The Biblical account focuses on the history of Judah and tends to neglect Israel, which was, however, a very powerful state. During the golden age of Omri's son Ahab, it had sufficient capital to expand the city walls, making the platform 195x120 meters. The populace lived in houses clustered on the slopes beneath the platform. The city was fully integrated in the international economical, political, and social systems and had several temples, including one for the YHWH and another for the god Ba'al. To orthodox Jews, this was unacceptable, and therefore, the Bible portrays Omri, Ahab, and his wife Jezebel as the archvillains of sacred history, opposed by the saintly prophet Elijah.
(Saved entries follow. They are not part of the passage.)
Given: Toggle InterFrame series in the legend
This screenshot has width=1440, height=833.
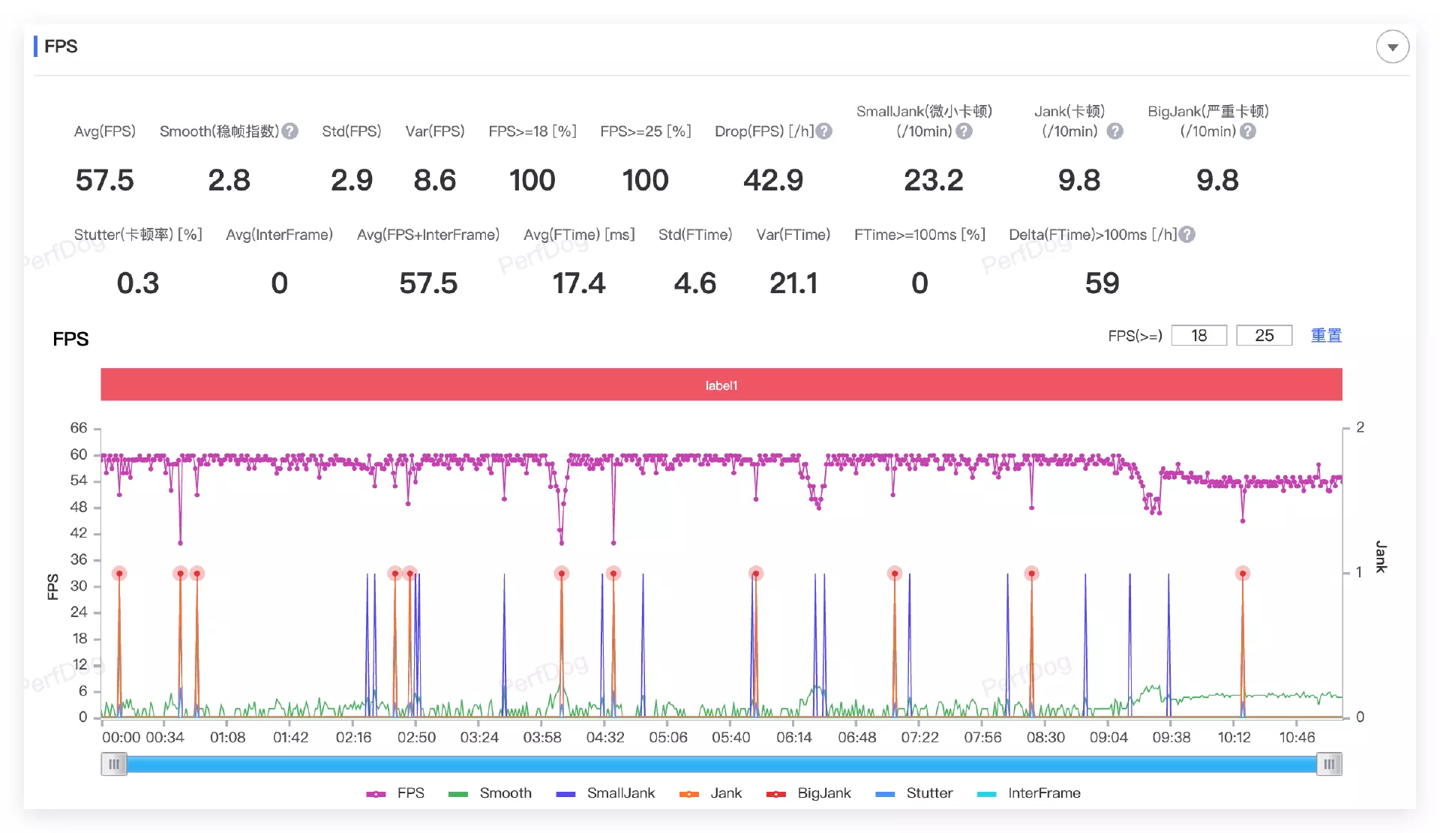Looking at the screenshot, I should 1030,793.
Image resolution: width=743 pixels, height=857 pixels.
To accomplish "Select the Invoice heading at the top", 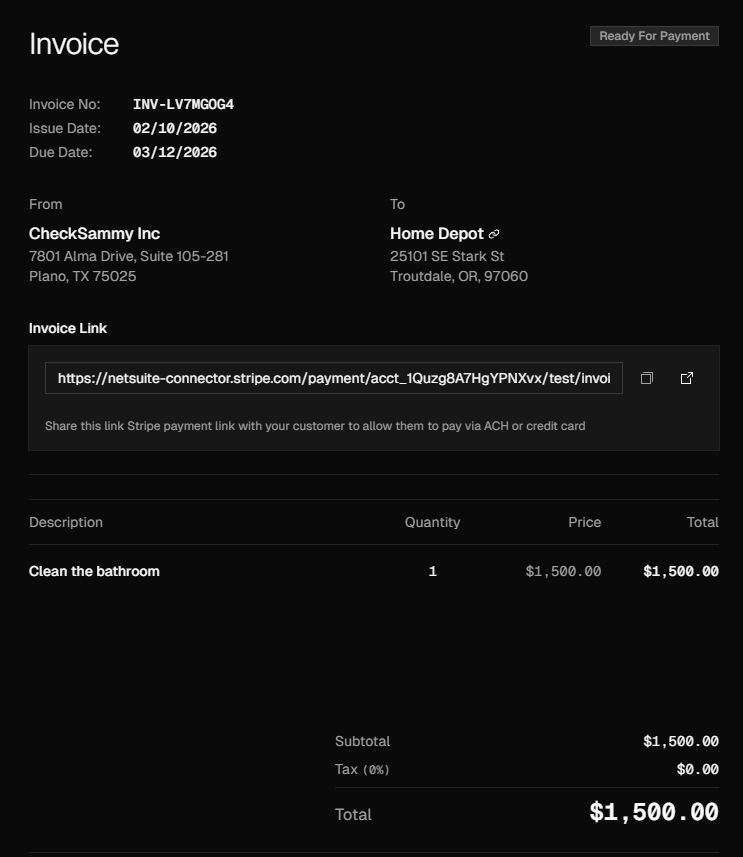I will (74, 43).
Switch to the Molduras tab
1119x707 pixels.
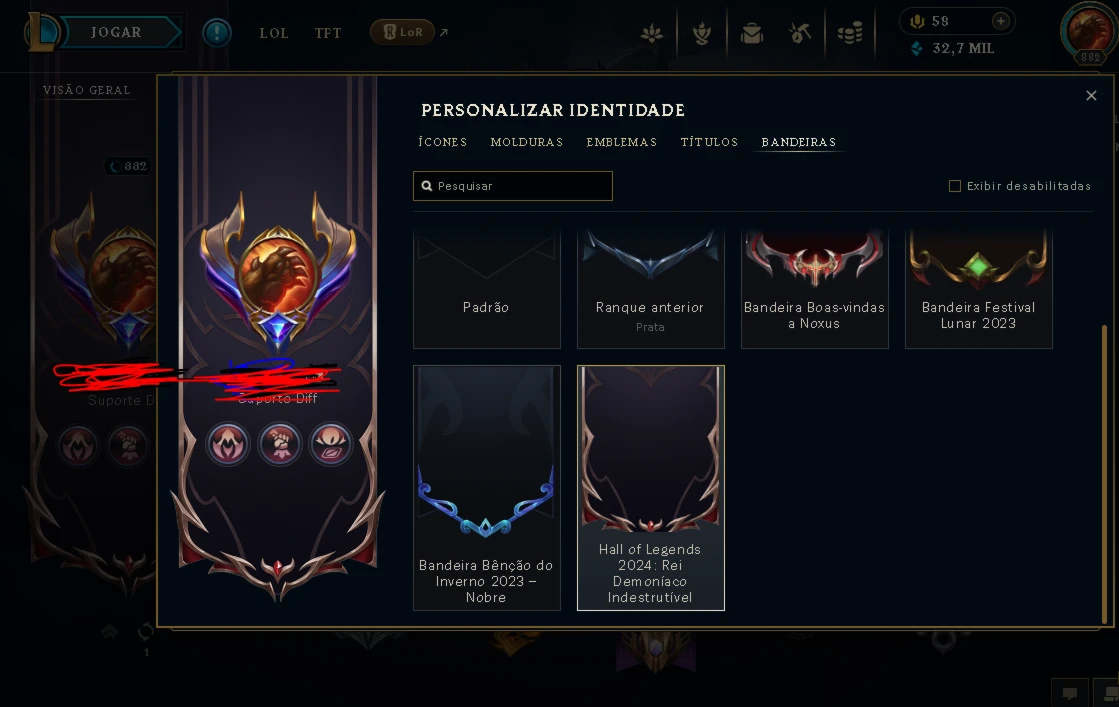point(527,142)
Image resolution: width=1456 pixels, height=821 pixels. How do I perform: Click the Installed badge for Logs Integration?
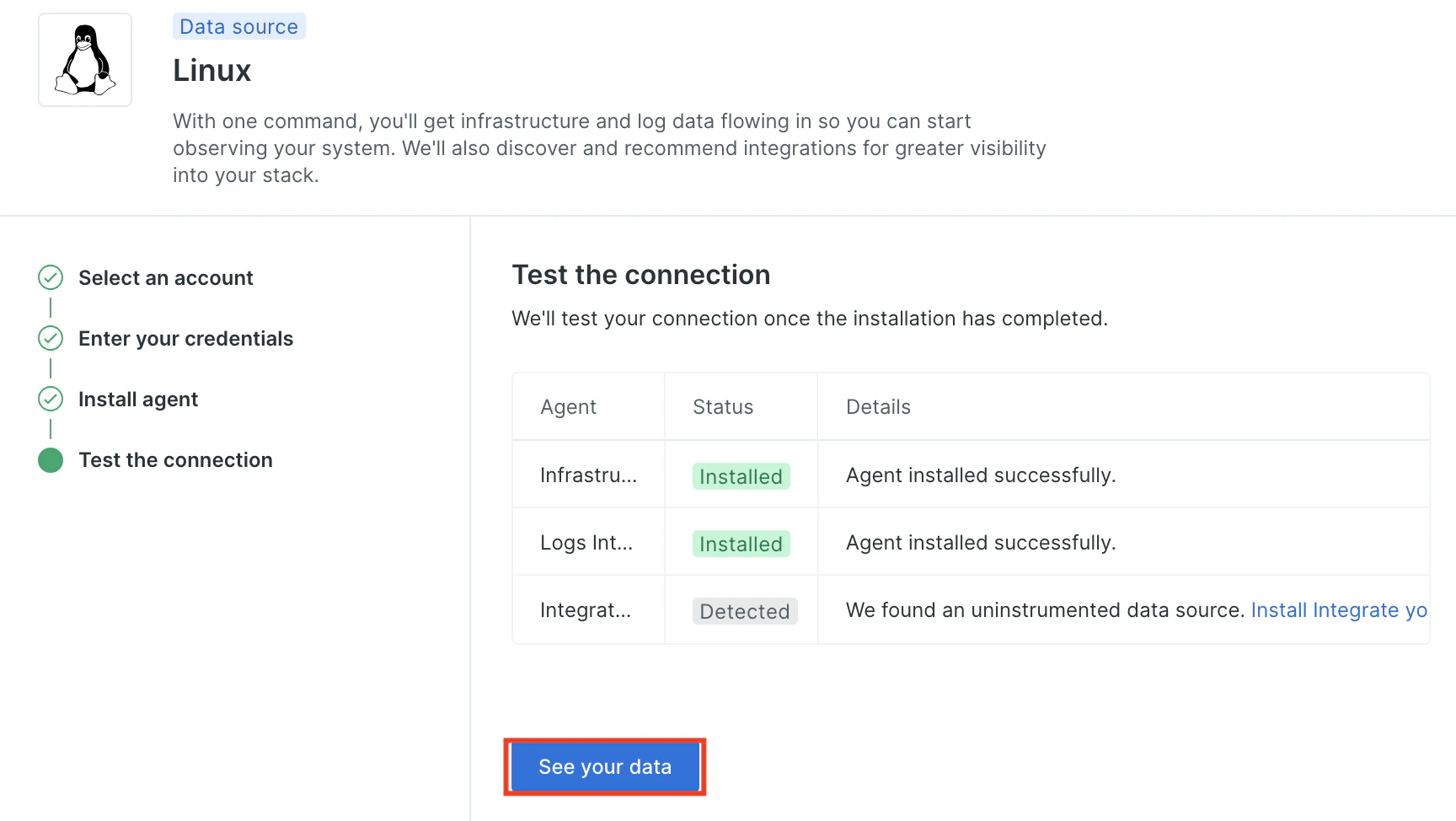click(x=741, y=544)
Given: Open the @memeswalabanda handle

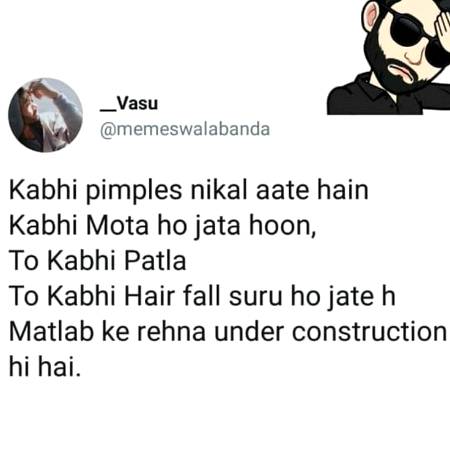Looking at the screenshot, I should (185, 129).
However, Israel was unable to withstand the increasing power of Assyria, and in c.724, the kingdom became a province of the empire, called Sâmerîna. The inhabitants who had survived the siege were deported to the east, where the "lost tribes of Israel" were assimilated by the native population. To replace the Samarians, eastern people were sent back, called Cuthaeans. These people mingled with the remaining Israelites and introduced new religious ideas. The Jews from Jerusalem who were to compose the Bible thought the religious orthodoxy of the kings of Israel was already questionable; the introduction of foreign ideas was an additional argument to regard the people of Samaria as heretics.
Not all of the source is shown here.